> _Provided material_
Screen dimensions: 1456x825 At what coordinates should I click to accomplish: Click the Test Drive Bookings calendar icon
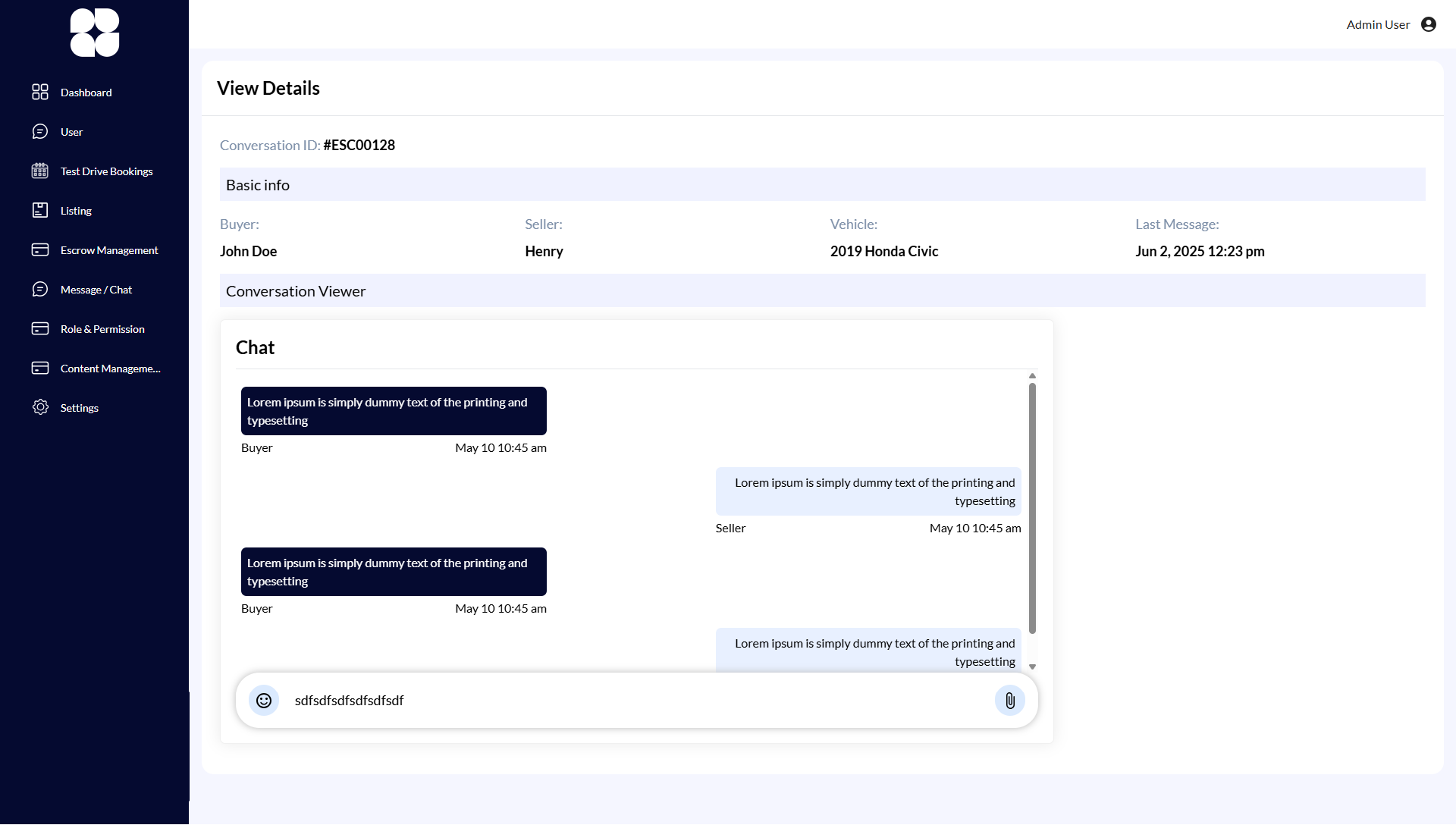coord(40,171)
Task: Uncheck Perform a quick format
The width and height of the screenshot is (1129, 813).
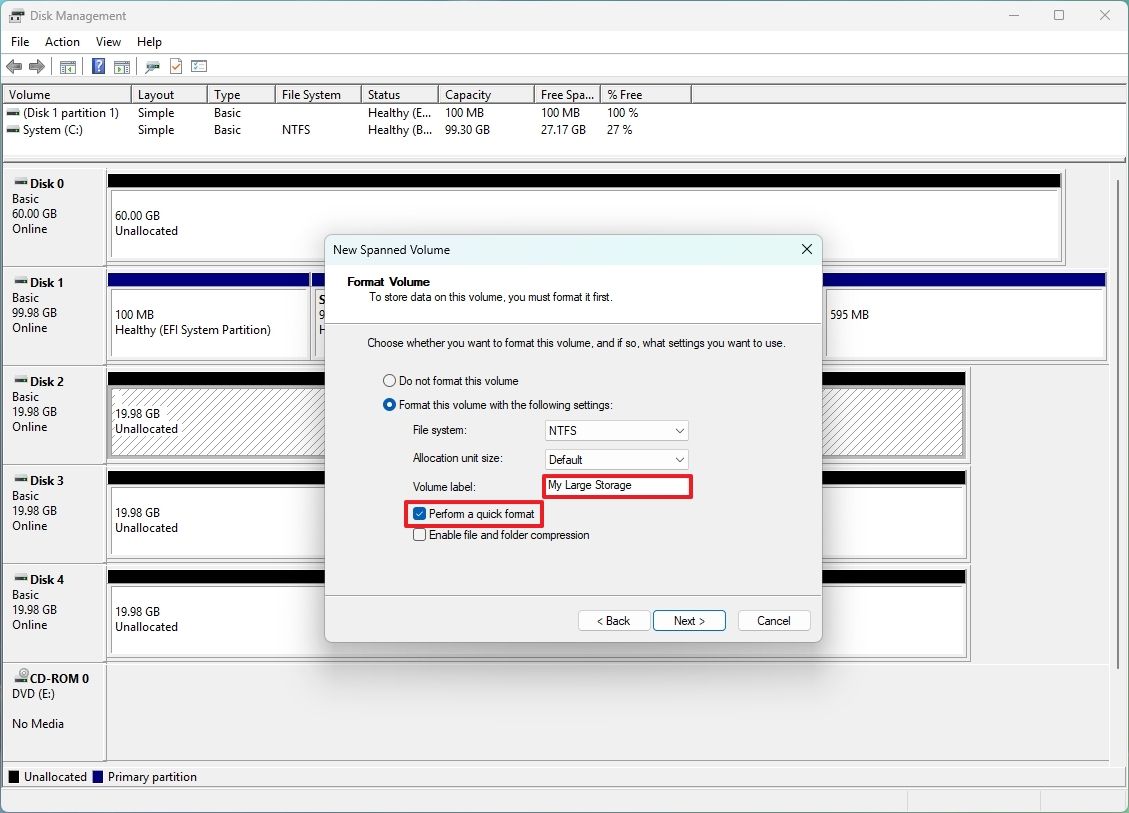Action: tap(419, 514)
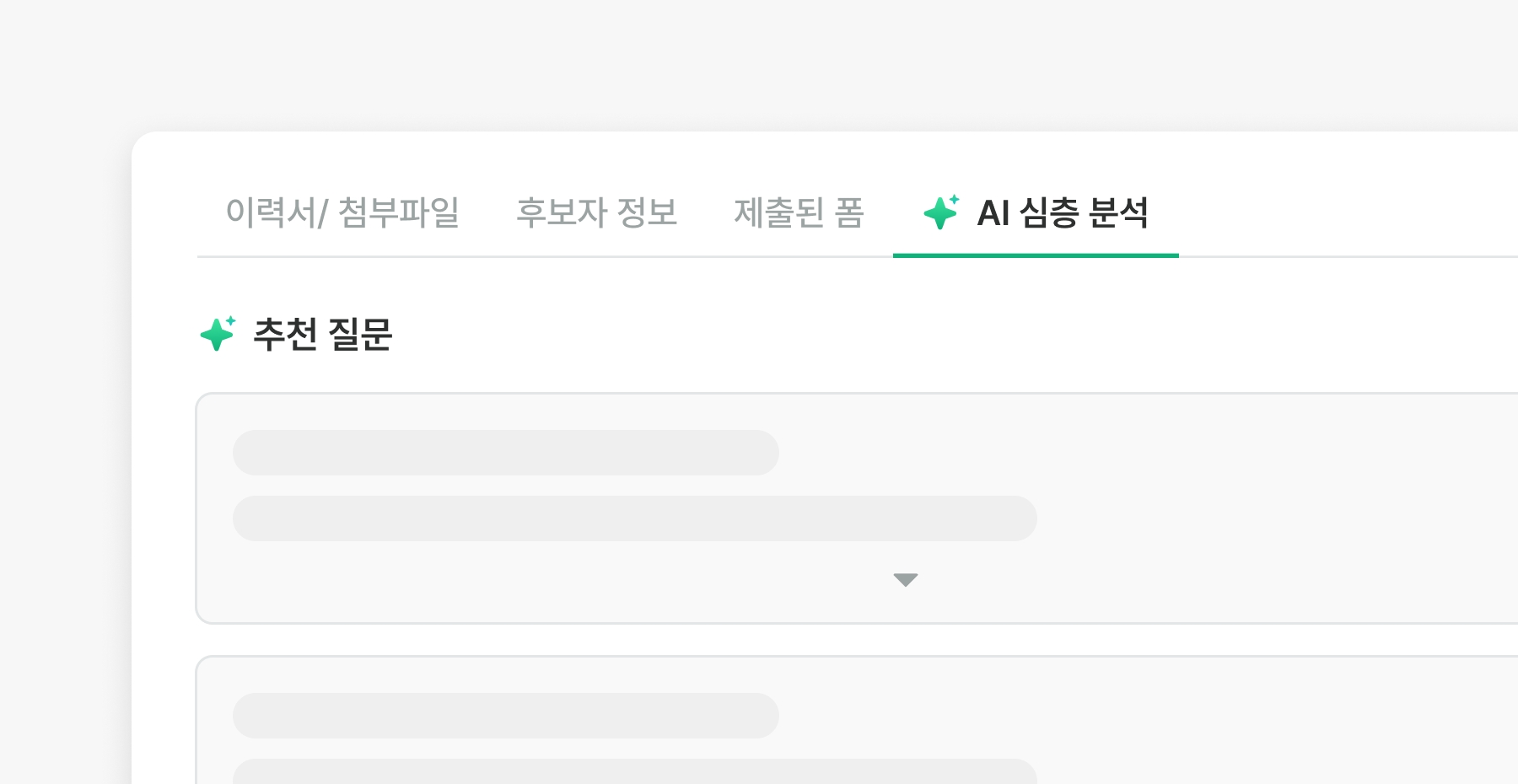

> _Task statement_
Write out all the lines of these records again, requests included, leaving out the pictures, and multiply each coordinate in the answers by 2.2, rounding to the nearest whole number with halves rounded up.

> _Result of the task_
Screen dimensions: 1456x825 At what coordinates should I click to accomplish: Click the Test Drive Bookings calendar icon
coord(88,376)
Task: Uncheck Perform a quick format
The width and height of the screenshot is (1129, 813).
Action: tap(922, 1131)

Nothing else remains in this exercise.